From Sigrid: “People need to stop being hysterical – particularly journalists. It’s absolutely ridiculous. Your role in shaping public feeling is critical to the health and unity of our nation.”
Those are some of the written highlights, but what do the raw poll numbers say, you ask? Take a deep breath: This survey was unscientific. For example, respondents could submit as many responses as they wanted. Here’s a special shout-out to Ray, who submitted almost 20 identical responses over an eight-hour period, and to Ryan, who submitted 41 identical responses over 18 hours. (Fear not, guys: Plenty of middle-aged white men took the survey. Thank you both for using identical responses so your duplicates could be easily weeded out.)
This survey was intended to start a conversation with a smaller group of interested readers and to give us a sense of what some of our readers were feeling.
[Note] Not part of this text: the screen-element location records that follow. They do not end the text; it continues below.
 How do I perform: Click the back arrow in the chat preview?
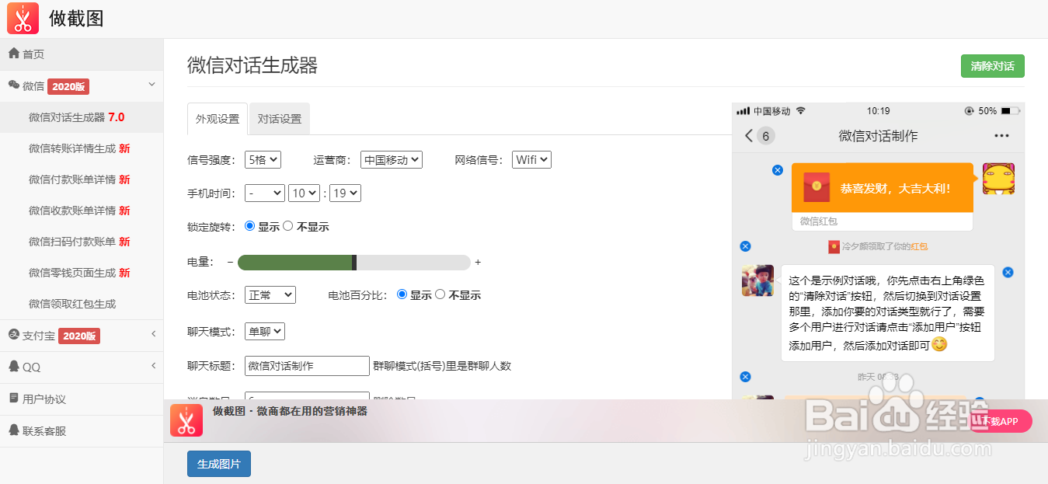click(747, 135)
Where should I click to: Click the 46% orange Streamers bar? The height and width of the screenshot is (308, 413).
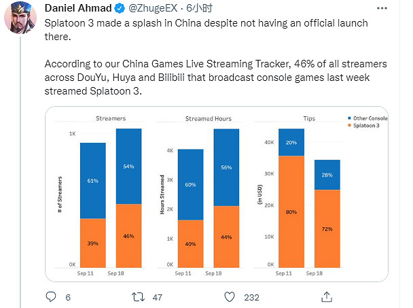[128, 235]
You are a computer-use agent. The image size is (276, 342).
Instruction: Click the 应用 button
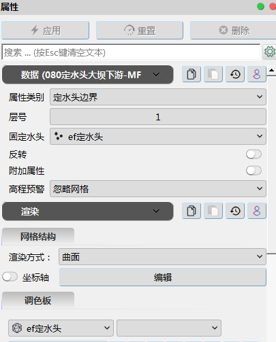point(45,31)
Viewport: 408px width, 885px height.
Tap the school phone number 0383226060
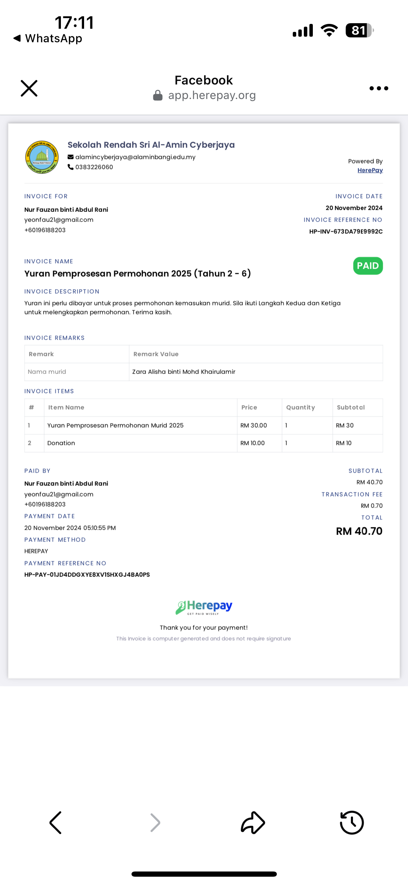[x=94, y=167]
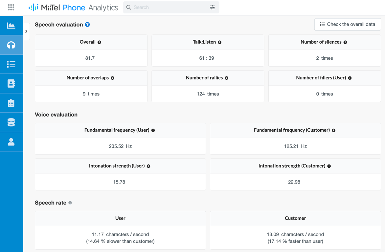The width and height of the screenshot is (385, 252).
Task: Expand the collapsed side panel chevron
Action: [x=27, y=32]
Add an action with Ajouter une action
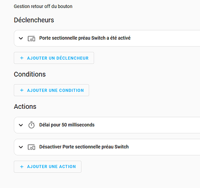200x188 pixels. point(48,166)
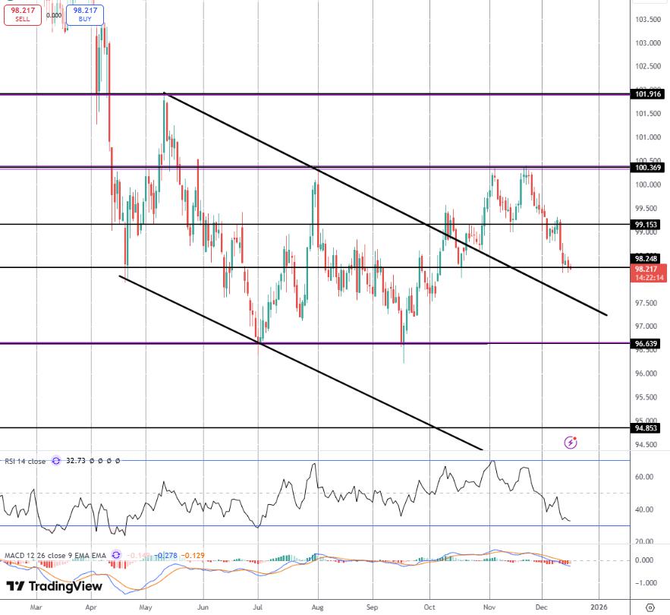Open chart settings gear at bottom right

[x=650, y=607]
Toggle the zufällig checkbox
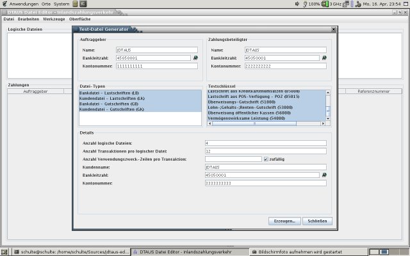Viewport: 410px width, 256px height. click(266, 159)
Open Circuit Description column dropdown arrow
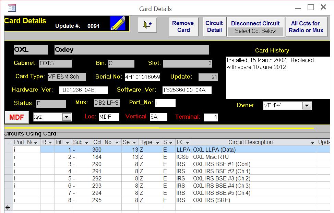 312,142
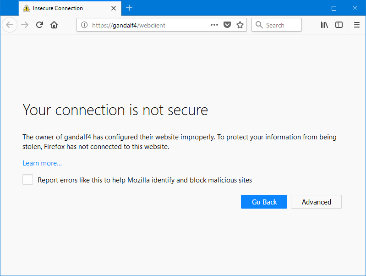This screenshot has width=366, height=276.
Task: Open the Firefox hamburger menu
Action: [357, 25]
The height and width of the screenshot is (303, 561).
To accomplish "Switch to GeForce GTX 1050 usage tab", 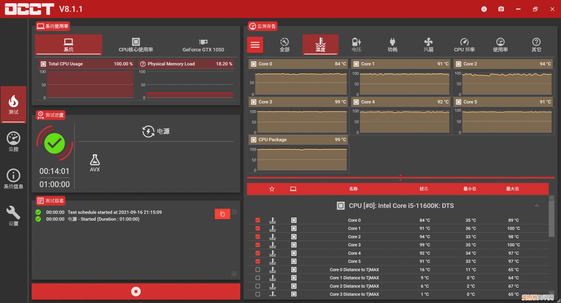I will pyautogui.click(x=203, y=45).
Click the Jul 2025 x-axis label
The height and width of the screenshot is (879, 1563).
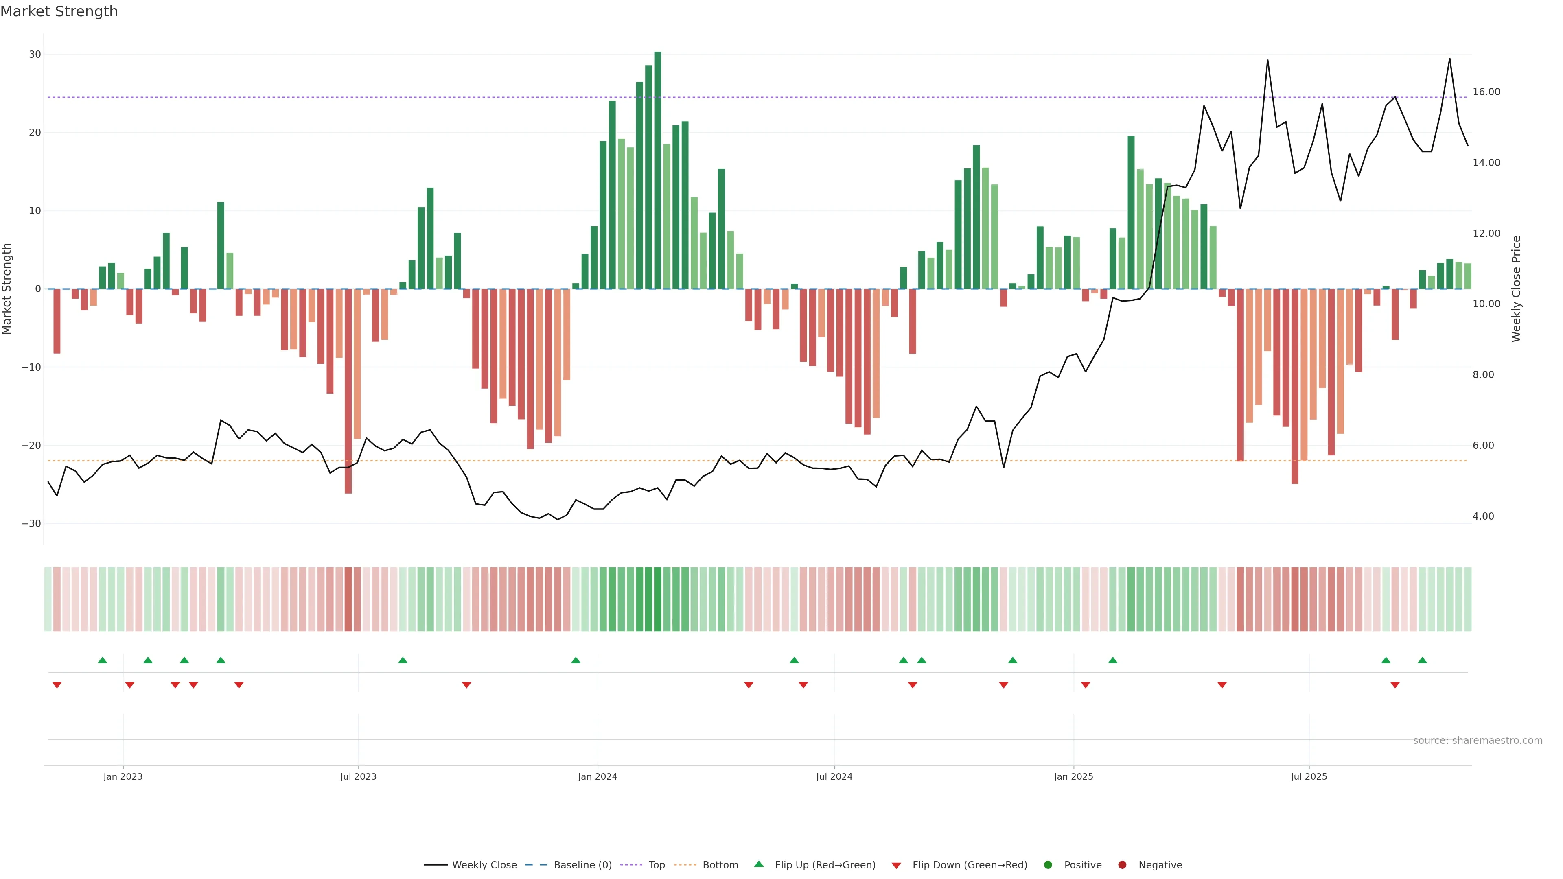tap(1309, 776)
Readers were asked how likely they were to trust mainstream journalism organizations on a four-point scale (from “very unlikely – 1” to “very likely – 4”) and how many news organizations they support financially.
Among respondents, those who self-identified as “liberal” or “very liberal” were the most likely to trust news media and to support media financially. Those who self-identified as “conservative” or “very conservative” scored themselves lower on the trust scale and said they financially supported fewer media organizations. Many respondents were willing to pay for news but were still skeptical of it.
One interesting tidbit? Respondents who self-identified as older said they were less likely to believe what the news told them and simultaneously more likely to financially support news sources.
This project was done in concert with the Reynolds Journalism Institute and Joy Mayer, who have teamed up to investigate trust in the news media on a larger scale. Her work, giving insights and summarizing the results of this project and others like it from other newsrooms, will be out later this year.
Micah Emmel-Duke is a University of Minnesota student on assignment for the Star Tribune.